• [What you need to do]
Rewrite the rows below as a numbered list, omitting any blank lines.

* Begin *

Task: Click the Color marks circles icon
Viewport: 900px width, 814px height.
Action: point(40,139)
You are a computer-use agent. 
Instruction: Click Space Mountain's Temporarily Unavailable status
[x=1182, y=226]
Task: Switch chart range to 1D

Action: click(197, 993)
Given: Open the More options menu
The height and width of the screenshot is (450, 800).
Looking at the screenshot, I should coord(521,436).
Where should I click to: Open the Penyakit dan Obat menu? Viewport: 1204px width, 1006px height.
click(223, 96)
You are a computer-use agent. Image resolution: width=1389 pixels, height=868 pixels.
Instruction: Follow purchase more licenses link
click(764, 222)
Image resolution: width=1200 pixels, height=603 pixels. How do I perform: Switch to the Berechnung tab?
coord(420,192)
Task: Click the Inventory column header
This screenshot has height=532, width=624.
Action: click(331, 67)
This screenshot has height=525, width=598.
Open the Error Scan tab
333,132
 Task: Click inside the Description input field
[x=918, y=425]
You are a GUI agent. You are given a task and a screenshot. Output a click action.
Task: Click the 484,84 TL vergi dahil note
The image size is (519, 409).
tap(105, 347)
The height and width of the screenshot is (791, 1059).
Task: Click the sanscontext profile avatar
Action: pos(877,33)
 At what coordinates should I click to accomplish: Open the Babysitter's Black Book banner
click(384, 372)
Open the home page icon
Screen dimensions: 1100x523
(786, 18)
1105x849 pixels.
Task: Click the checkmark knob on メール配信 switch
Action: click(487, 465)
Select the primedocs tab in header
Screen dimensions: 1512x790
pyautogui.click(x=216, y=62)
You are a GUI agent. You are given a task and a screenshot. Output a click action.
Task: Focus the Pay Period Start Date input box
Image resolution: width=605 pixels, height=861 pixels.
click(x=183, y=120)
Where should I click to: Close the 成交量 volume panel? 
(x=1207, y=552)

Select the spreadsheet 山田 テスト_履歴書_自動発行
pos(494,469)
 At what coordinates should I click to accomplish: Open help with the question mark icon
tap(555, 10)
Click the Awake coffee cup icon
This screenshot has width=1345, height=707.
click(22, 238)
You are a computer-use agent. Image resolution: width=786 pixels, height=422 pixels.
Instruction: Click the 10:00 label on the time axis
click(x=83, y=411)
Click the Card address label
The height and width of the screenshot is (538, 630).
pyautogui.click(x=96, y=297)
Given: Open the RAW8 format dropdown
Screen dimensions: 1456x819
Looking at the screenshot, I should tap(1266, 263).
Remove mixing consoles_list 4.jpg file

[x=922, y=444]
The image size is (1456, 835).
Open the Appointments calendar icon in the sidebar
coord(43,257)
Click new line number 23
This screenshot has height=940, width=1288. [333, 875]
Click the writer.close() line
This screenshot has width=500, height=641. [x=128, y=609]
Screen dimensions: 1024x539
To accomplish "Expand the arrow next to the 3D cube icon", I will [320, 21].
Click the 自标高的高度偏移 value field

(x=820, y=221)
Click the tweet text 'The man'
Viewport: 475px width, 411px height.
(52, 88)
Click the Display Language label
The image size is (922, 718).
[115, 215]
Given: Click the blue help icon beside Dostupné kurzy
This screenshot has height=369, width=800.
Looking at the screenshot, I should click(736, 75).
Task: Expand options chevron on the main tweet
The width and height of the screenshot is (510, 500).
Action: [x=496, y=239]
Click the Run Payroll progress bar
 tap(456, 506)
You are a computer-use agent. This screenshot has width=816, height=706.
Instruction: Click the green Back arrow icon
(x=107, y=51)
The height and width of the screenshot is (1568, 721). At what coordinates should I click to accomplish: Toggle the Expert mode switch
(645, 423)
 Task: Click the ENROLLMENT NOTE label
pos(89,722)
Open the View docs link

* End *

• [Task solution]
1. Task: Click the Color marks circles icon
2. Viewport: 900px width, 814px height.
3. Action: point(40,139)
4. You are a computer-use agent. 
5. Instruction: Click Space Mountain's Temporarily Unavailable status
6. [x=1182, y=226]
7. Task: Switch chart range to 1D
8. Action: click(197, 993)
9. Given: Open the More options menu
10. The height and width of the screenshot is (450, 800).
11. Looking at the screenshot, I should coord(521,436).
12. Where should I click to: Open the Penyakit dan Obat menu? Viewport: 1204px width, 1006px height.
13. click(223, 96)
14. You are a computer-use agent. Image resolution: width=1389 pixels, height=868 pixels.
15. Instruction: Follow purchase more licenses link
16. click(764, 222)
17. Image resolution: width=1200 pixels, height=603 pixels. How do I perform: Switch to the Berechnung tab?
18. coord(420,192)
19. Task: Click the Inventory column header
20. This screenshot has height=532, width=624.
21. Action: click(331, 67)
22. This screenshot has height=525, width=598.
23. Open the Error Scan tab
24. 333,132
25.  Task: Click inside the Description input field
26. [x=918, y=425]
27. You are a GUI agent. You are given a task and a screenshot. Output a click action.
28. Task: Click the 484,84 TL vergi dahil note
29. The image size is (519, 409).
30. tap(105, 347)
31. The height and width of the screenshot is (791, 1059).
32. Task: Click the sanscontext profile avatar
33. Action: pos(877,33)
34.  At what coordinates should I click to accomplish: Open the Babysitter's Black Book banner
35. click(384, 372)
36. Open the home page icon
37. Screen dimensions: 1100x523
38. (786, 18)
39. 1105x849 pixels.
40. Task: Click the checkmark knob on メール配信 switch
41. Action: click(487, 465)
42. Select the primedocs tab in header
43. Screen dimensions: 1512x790
44. pyautogui.click(x=216, y=62)
45. You are a GUI agent. You are given a task and a screenshot. Output a click action.
46. Task: Focus the Pay Period Start Date input box
47. Image resolution: width=605 pixels, height=861 pixels.
48. click(x=183, y=120)
49. Where should I click to: Close the 成交量 volume panel? 
50. (x=1207, y=552)
51. Select the spreadsheet 山田 テスト_履歴書_自動発行
52. pos(494,469)
53.  At what coordinates should I click to accomplish: Open help with the question mark icon
54. tap(555, 10)
55. Click the Awake coffee cup icon
56. This screenshot has width=1345, height=707.
57. click(22, 238)
58. You are a computer-use agent. Image resolution: width=786 pixels, height=422 pixels.
59. Instruction: Click the 10:00 label on the time axis
60. click(x=83, y=411)
61. Click the Card address label
62. The height and width of the screenshot is (538, 630).
63. pyautogui.click(x=96, y=297)
64. Given: Open the RAW8 format dropdown
65. Screen dimensions: 1456x819
66. Looking at the screenshot, I should tap(1266, 263).
67. Remove mixing consoles_list 4.jpg file
68. [x=922, y=444]
69. The image size is (1456, 835).
70. Open the Appointments calendar icon in the sidebar
71. coord(43,257)
72. Click new line number 23
73. This screenshot has height=940, width=1288. [333, 875]
74. Click the writer.close() line
75. This screenshot has width=500, height=641. [x=128, y=609]
76. Screen dimensions: 1024x539
77. To accomplish "Expand the arrow next to the 3D cube icon", I will [320, 21].
78. Click the 自标高的高度偏移 value field
79. (x=820, y=221)
80. Click the tweet text 'The man'
81. Viewport: 475px width, 411px height.
82. (52, 88)
83. Click the Display Language label
84. The image size is (922, 718).
85. [115, 215]
86. Given: Click the blue help icon beside Dostupné kurzy
87. This screenshot has height=369, width=800.
88. Looking at the screenshot, I should click(736, 75).
89. Task: Expand options chevron on the main tweet
90. The width and height of the screenshot is (510, 500).
91. Action: [x=496, y=239]
92. Click the Run Payroll progress bar
93.  tap(456, 506)
94. You are a computer-use agent. This screenshot has width=816, height=706.
95. Instruction: Click the green Back arrow icon
96. (x=107, y=51)
97. The height and width of the screenshot is (1568, 721). At what coordinates should I click to accomplish: Toggle the Expert mode switch
98. (645, 423)
99.  Task: Click the ENROLLMENT NOTE label
100. pos(89,722)
101. Open the View docs link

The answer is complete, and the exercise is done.